Dissemination of IT for the Promotion of Materials Science (DoITPoMS)

# Derivation of γ

This small element of the wire subtends an angle dβ at the centre of the coil.

The shear strain produced by torsion is given by

$\gamma = \frac{{{\rm{distance\; through\; which\; we\; twist}}}}{{{\rm{distance\; over\; which\; twist\; occurs}}}}$

Which can be simplified, algebraically, to

$\gamma = \frac{r}{2}{\theta _L}$

where θL is the angular twist per unit length induced by the torque and r is the radial distance from the centre ($$0 \le r \le \frac{w}{2}$$). The torque acting on this element causes it to twist through an angle dθ.

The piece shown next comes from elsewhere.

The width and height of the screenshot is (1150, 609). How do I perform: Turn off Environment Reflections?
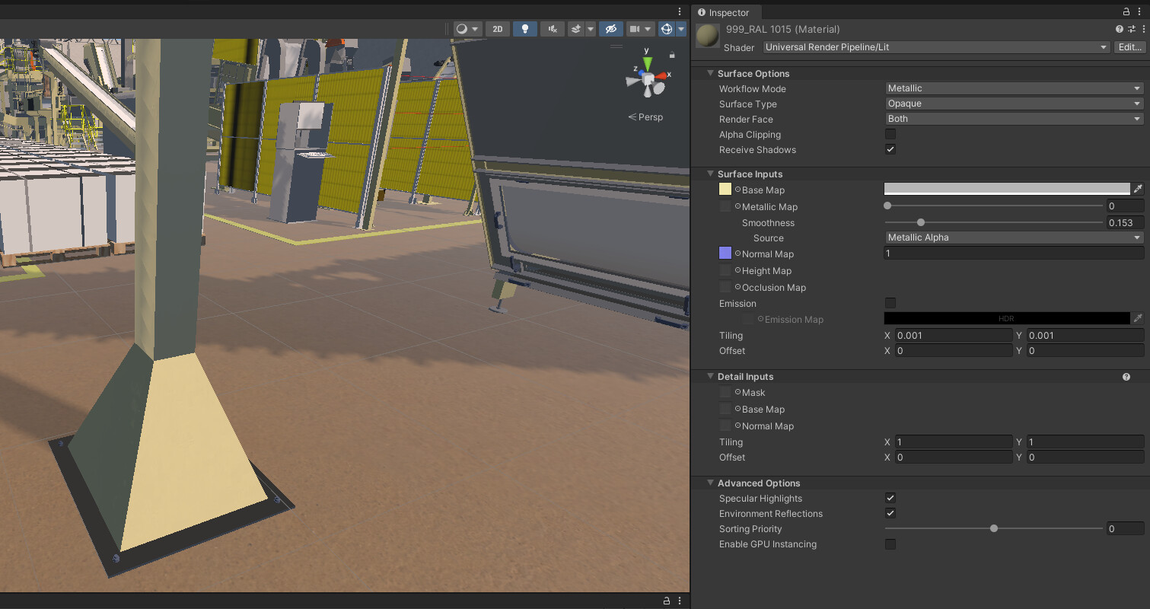[x=890, y=513]
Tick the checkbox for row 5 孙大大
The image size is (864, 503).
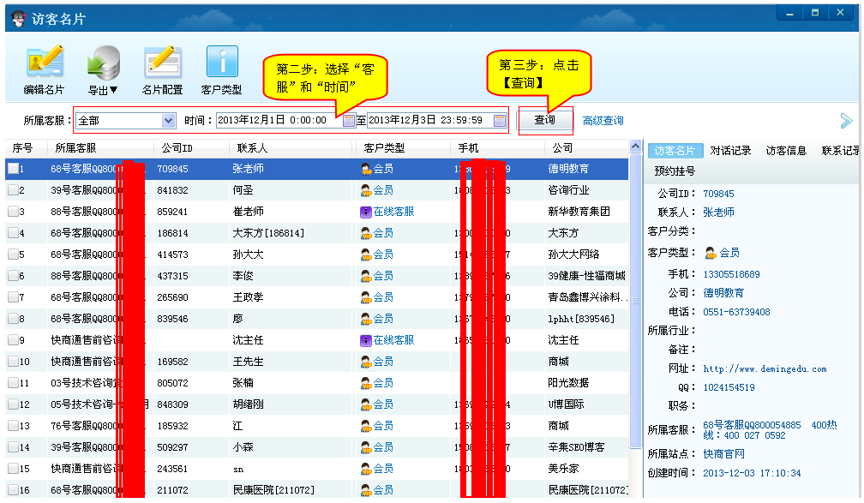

Therefore, the twist per unit length is:

${\theta _{\rm{L}}} = \frac{{{\rm{d}}\theta }}{{(D/2){\rm{d}}\beta }}$ The vertical deflection of the coil due to the twisting of this element is:

${\rm{d}}s = \frac{D}{2}{\rm{d}}\theta = {\left( {\frac{D}{2}} \right)^2}{\theta _{\rm{L}}}{\rm{d}}\beta$

The vertical deflection associated with the twist in one turn of the coil is:

$s = \int_0^{2\pi } {{{\left( {\frac{D}{2}} \right)}^2}{\theta _{\rm{L}}}{\rm{d}}\beta = \frac{{\pi {D^2}}}{2}{\theta _{\rm{L}}}}$

The peak local shear strain is thus given by:

${\gamma _{{\rm{max}}}} = \frac{{sw}}{{\pi {D^2}}}$

It may be noted that the average local shear strain, γ, is proportional to the peak strain,

$\gamma \propto \frac{{sw}}{{ {D^2}}}$

As we did for the stress, we can note that D and w are control variables, and so simplify our expression to:

$\gamma = Cs$

where C is a constant for this experiment.